Common Core support needed nowPublished 12:05am Friday, January 10, 2014
It doesn’t take another national report to know that Mississippi is failing its students.
No one should have been surprised Thursday when Education Week’s annual schools survey ranked Mississippi at the bottom of the list that compares students’ education achievement among the states and the District of Columbia. On the list, Mississippi and the District of Columbia were the only two jurisdictions that received an F for school performance.
Every Mississippian should be disappointed, but not surprised by these results. It is not as if we haven’t been here before.
Mississippi continues to do the same things that have failed us in the past.If we continue to do the same things, then we should expect the same results. Right?
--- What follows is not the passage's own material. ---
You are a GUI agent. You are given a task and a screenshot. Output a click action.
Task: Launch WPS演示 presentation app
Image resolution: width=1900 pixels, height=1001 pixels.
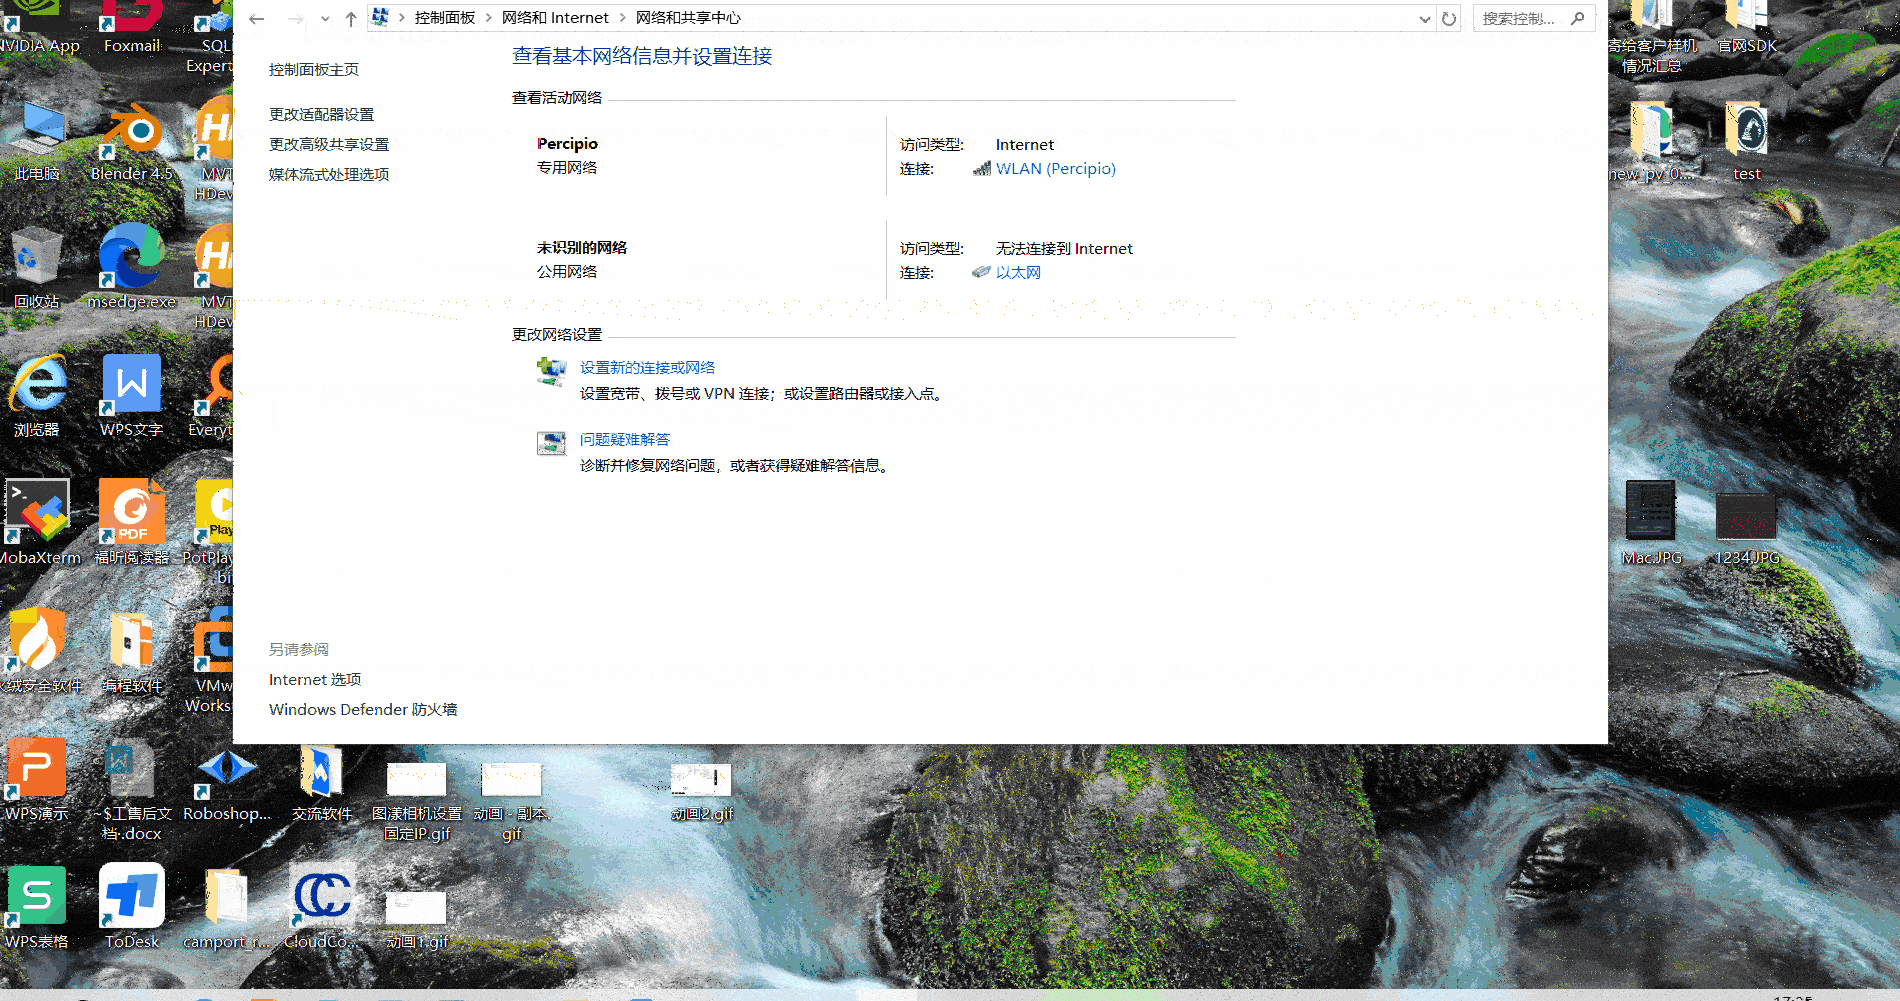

That is why it is so perplexing that a group of conservative lawmakers would oppose the state’s efforts to adopt more rigorous educations standards that the business community says will provide what is necessary for students to succeed.
These standards, known as Common Core, will set a high bar for students and were developed by the National Governor’s Association and the Council for Chief State School Officer.
It should be noted that Common Core was adopted by the state in 2010. There was little opposition at the time.
Three years later, Common Core opponents are conjuring up a vision of a federal takeover of local schools. The opposition is spreading myths based on fear and not facts.
Common Core standards are not federally mandated. Mississippi along with 45 other states voluntarily adopted these standards that do not require the state or local school districts to relinquish control of public education to the federal government.
Each Mississippi school district — not the state or federal government — will set its own curriculum and determine what and how its students will learn.
What Common Core does do is create a common set of standards by which every student will judged, in Mississippi, in Connecticut, in California and all points between.
That is one reason the state’s largest business group is putting its support behind Common Core.
At its annual Capitol Day event Wednesday, MEC president Blake Wilson stressed how important Common Core is to the business community.
The state needs to continue to implement Common Core, because businesses and industries across the nation are using the standards as a way to determine where to invest resources.
Wilson pointed out that many Fortune 500 companies are behind Common Core as a way to compare educational achievement from one state to another. This is especially important considering the advancement of technology and the importance of a highly-skilled workforce.
“If Mississippi doesn’t do this, it will set us behind in economic development,” Wilson said.
What else do we need to get behind Common Core?
We certainly don’t need another set of survey results to tell us that continuing to do the same thing will lead to the same disappointing results.
Isn’t it time to do something different?